## Exercise
Word for word, restate the line containing "2011年1月 (19, 2350)" and all the lines that come after it in the entries below. Include nothing from before it.

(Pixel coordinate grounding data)
──────

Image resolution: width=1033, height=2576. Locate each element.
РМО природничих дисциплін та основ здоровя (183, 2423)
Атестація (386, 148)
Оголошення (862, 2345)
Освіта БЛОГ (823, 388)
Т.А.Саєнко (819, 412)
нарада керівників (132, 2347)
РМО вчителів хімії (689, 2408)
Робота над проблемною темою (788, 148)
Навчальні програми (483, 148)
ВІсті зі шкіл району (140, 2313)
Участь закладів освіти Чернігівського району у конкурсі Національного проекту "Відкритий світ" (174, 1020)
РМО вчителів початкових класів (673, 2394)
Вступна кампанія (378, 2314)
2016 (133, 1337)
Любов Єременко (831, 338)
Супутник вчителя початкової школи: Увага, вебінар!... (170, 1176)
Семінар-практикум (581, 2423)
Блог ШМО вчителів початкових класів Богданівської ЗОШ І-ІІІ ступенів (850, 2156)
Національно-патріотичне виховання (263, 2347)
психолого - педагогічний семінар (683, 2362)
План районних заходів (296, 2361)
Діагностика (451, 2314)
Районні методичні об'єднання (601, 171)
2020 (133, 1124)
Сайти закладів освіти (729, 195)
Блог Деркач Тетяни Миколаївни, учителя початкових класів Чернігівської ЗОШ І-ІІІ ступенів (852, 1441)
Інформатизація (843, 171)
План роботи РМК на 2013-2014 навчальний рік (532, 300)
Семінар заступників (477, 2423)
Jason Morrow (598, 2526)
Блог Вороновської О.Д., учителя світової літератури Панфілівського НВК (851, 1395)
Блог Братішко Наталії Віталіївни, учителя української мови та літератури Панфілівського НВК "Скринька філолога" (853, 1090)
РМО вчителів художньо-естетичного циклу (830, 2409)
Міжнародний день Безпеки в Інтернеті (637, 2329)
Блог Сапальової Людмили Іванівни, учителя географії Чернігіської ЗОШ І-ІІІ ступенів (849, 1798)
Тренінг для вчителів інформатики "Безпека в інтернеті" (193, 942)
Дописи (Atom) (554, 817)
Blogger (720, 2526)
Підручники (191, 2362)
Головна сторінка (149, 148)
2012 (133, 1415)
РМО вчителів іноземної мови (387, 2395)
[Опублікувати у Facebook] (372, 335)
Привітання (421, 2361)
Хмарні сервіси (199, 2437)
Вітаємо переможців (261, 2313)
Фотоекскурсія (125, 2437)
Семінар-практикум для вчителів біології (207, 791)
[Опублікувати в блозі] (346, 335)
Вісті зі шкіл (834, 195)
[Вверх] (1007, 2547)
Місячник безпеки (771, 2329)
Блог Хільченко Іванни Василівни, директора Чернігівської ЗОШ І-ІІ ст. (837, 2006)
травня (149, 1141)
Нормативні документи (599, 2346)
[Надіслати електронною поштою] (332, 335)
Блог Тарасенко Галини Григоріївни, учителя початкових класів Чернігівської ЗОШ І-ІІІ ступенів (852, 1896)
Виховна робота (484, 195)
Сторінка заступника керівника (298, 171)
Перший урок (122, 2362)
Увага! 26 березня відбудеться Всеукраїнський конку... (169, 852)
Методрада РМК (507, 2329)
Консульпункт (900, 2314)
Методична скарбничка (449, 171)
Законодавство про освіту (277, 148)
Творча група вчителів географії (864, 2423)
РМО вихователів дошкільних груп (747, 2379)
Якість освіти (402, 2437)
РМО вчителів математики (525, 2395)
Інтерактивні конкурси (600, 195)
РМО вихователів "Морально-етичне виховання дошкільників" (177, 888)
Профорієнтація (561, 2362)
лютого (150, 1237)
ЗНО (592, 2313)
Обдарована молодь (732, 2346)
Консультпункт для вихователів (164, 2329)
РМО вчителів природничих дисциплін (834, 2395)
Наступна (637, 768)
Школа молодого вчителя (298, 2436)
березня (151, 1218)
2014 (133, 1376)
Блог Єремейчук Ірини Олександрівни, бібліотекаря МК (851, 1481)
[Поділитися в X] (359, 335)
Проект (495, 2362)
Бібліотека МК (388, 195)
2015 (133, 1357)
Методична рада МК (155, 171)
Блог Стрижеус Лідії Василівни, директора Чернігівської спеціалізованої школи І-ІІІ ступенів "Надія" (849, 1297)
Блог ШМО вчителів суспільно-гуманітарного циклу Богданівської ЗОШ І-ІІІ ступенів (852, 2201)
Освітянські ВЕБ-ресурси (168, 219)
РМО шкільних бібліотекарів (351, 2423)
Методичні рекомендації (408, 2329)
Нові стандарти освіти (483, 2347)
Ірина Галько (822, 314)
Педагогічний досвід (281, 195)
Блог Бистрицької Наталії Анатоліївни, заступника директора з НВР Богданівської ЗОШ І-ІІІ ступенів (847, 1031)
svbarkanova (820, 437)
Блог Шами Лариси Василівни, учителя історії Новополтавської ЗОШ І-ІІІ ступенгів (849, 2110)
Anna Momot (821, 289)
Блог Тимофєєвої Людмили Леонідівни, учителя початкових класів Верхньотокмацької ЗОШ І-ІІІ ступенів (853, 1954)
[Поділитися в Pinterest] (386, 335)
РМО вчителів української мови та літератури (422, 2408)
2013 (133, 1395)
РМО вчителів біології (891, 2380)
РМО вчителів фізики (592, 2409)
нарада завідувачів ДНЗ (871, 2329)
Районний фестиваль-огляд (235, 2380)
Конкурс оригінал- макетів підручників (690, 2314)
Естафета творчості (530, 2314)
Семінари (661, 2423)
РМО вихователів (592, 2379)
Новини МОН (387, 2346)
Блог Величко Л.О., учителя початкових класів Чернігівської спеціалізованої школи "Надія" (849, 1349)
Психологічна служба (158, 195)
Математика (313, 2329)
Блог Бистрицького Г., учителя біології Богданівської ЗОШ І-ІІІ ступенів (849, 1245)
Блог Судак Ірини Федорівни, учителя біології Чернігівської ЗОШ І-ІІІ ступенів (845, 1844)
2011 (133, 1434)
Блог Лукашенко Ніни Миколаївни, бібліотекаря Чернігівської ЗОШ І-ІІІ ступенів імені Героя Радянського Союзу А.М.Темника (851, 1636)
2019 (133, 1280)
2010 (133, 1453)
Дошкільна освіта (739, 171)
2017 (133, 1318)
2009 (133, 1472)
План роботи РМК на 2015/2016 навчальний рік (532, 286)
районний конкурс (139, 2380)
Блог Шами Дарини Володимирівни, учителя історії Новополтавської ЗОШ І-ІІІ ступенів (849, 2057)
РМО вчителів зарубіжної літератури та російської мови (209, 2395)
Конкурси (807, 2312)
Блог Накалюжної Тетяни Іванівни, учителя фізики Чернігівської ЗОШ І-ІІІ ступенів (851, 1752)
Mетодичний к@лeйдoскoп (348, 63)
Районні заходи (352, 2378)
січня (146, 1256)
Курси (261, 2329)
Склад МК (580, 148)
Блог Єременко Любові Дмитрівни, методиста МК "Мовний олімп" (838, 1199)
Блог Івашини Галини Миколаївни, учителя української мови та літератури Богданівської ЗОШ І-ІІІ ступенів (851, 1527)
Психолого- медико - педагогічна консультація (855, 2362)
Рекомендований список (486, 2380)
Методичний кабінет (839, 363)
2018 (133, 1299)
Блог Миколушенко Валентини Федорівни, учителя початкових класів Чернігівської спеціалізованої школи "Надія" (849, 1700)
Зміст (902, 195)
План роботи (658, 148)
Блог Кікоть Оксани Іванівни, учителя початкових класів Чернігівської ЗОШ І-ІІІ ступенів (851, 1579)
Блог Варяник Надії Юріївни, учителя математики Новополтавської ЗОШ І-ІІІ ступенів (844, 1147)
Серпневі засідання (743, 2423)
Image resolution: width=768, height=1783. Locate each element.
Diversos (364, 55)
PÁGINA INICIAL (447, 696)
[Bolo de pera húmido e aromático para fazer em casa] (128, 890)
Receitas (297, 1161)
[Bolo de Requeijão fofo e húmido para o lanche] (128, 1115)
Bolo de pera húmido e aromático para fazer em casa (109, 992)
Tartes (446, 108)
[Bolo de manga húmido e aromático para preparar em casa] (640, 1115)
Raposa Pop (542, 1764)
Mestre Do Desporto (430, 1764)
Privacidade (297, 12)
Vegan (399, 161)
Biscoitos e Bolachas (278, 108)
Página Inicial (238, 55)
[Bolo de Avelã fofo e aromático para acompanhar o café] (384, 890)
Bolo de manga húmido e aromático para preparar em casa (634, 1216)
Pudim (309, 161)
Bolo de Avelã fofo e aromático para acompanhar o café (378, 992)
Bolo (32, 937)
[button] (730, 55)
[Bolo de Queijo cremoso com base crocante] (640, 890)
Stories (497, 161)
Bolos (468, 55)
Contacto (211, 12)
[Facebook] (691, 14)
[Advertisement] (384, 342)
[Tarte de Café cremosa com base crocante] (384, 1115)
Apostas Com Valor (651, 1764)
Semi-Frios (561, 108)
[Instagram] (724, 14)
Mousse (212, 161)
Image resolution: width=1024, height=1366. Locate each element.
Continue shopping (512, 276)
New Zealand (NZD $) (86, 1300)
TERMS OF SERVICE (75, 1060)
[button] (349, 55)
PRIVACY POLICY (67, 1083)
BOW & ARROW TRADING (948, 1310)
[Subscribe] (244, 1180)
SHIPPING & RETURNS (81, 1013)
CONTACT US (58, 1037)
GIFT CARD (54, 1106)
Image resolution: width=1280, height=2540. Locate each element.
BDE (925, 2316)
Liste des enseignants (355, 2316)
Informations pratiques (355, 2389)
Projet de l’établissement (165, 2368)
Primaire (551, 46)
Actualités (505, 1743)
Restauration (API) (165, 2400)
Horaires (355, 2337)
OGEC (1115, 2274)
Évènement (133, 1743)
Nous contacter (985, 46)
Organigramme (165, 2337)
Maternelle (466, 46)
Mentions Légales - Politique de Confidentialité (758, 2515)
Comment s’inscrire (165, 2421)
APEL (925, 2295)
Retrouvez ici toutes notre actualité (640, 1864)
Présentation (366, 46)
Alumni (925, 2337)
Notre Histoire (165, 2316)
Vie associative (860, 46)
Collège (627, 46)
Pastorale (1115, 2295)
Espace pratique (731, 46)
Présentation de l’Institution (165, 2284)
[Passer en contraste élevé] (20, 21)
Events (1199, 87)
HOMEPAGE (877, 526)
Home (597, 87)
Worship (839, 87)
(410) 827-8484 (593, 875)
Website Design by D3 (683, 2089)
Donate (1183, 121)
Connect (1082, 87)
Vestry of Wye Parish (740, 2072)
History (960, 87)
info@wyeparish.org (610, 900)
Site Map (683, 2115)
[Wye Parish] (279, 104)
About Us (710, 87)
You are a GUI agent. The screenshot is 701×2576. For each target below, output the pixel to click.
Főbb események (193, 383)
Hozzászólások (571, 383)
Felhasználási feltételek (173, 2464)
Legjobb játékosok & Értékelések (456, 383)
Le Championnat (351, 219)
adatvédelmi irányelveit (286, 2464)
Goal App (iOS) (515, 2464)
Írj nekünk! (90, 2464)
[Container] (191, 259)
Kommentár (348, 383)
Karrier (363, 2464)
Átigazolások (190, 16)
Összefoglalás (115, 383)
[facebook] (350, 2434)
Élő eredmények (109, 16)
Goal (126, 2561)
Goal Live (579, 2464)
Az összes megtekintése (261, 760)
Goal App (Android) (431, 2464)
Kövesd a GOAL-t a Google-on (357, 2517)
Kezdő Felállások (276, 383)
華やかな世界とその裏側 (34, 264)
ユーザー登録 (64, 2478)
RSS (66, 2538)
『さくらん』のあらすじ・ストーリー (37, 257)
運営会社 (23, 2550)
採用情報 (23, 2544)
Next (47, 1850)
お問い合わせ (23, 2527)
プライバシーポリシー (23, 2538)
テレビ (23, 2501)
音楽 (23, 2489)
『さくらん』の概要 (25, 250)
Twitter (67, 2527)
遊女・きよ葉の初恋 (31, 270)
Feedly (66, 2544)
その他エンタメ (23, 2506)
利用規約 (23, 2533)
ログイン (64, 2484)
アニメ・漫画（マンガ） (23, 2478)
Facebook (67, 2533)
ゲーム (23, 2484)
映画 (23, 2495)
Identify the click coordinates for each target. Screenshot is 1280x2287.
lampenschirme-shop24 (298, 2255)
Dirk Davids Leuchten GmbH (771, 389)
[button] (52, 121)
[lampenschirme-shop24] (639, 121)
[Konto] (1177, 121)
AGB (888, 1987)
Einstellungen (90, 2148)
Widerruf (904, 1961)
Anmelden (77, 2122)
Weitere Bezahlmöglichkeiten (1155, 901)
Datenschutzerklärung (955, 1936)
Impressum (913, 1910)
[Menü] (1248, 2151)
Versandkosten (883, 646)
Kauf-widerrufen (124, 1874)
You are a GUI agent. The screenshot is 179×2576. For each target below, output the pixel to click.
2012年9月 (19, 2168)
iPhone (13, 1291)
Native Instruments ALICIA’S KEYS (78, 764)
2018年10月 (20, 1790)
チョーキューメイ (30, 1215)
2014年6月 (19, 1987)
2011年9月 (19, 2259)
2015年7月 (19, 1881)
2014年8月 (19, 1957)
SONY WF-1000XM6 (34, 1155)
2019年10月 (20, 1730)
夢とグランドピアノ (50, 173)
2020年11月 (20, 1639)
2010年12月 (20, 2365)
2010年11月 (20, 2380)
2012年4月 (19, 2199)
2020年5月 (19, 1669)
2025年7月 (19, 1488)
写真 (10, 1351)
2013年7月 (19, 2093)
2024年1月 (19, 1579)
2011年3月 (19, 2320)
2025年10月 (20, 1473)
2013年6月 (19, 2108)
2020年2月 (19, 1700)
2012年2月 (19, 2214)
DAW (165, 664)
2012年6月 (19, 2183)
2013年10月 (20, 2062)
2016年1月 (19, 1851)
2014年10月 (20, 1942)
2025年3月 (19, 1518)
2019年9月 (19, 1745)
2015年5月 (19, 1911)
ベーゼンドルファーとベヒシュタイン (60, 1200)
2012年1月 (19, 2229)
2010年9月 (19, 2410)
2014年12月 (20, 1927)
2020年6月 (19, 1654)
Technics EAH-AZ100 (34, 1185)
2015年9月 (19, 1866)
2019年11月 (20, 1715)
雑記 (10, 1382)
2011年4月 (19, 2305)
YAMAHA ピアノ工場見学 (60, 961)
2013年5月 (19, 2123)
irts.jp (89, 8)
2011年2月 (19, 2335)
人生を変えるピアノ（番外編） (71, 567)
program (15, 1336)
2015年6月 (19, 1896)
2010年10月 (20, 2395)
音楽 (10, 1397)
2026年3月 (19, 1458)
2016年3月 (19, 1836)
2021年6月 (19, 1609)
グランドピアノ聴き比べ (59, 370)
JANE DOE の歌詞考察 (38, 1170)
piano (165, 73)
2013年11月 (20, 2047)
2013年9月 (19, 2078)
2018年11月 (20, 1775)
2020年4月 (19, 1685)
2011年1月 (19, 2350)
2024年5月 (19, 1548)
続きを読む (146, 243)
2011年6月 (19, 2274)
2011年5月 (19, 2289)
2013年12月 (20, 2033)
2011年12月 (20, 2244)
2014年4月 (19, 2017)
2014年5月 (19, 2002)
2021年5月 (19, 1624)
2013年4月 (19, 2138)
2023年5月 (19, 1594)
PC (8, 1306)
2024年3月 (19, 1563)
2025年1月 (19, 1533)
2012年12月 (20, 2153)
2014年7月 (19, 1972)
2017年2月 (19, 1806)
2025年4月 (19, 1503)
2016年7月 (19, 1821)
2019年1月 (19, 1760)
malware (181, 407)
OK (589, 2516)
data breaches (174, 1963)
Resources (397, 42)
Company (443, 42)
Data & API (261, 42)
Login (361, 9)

──────

## Solution to this exercise
2011年1月 (19, 2350)
2024年5月 (19, 1548)
続きを読む (146, 243)
2011年6月 (19, 2274)
2011年5月 (19, 2289)
2013年12月 (20, 2033)
2011年12月 (20, 2244)
2014年4月 (19, 2017)
2014年5月 (19, 2002)
2021年5月 (19, 1624)
2013年4月 (19, 2138)
2023年5月 (19, 1594)
PC (8, 1306)
2024年3月 (19, 1563)
2025年1月 (19, 1533)
2012年12月 (20, 2153)
2014年7月 (19, 1972)
2017年2月 (19, 1806)
2025年4月 (19, 1503)
2016年7月 (19, 1821)
2019年1月 (19, 1760)
malware (181, 407)
OK (589, 2516)
data breaches (174, 1963)
Resources (397, 42)
Company (443, 42)
Data & API (261, 42)
Login (361, 9)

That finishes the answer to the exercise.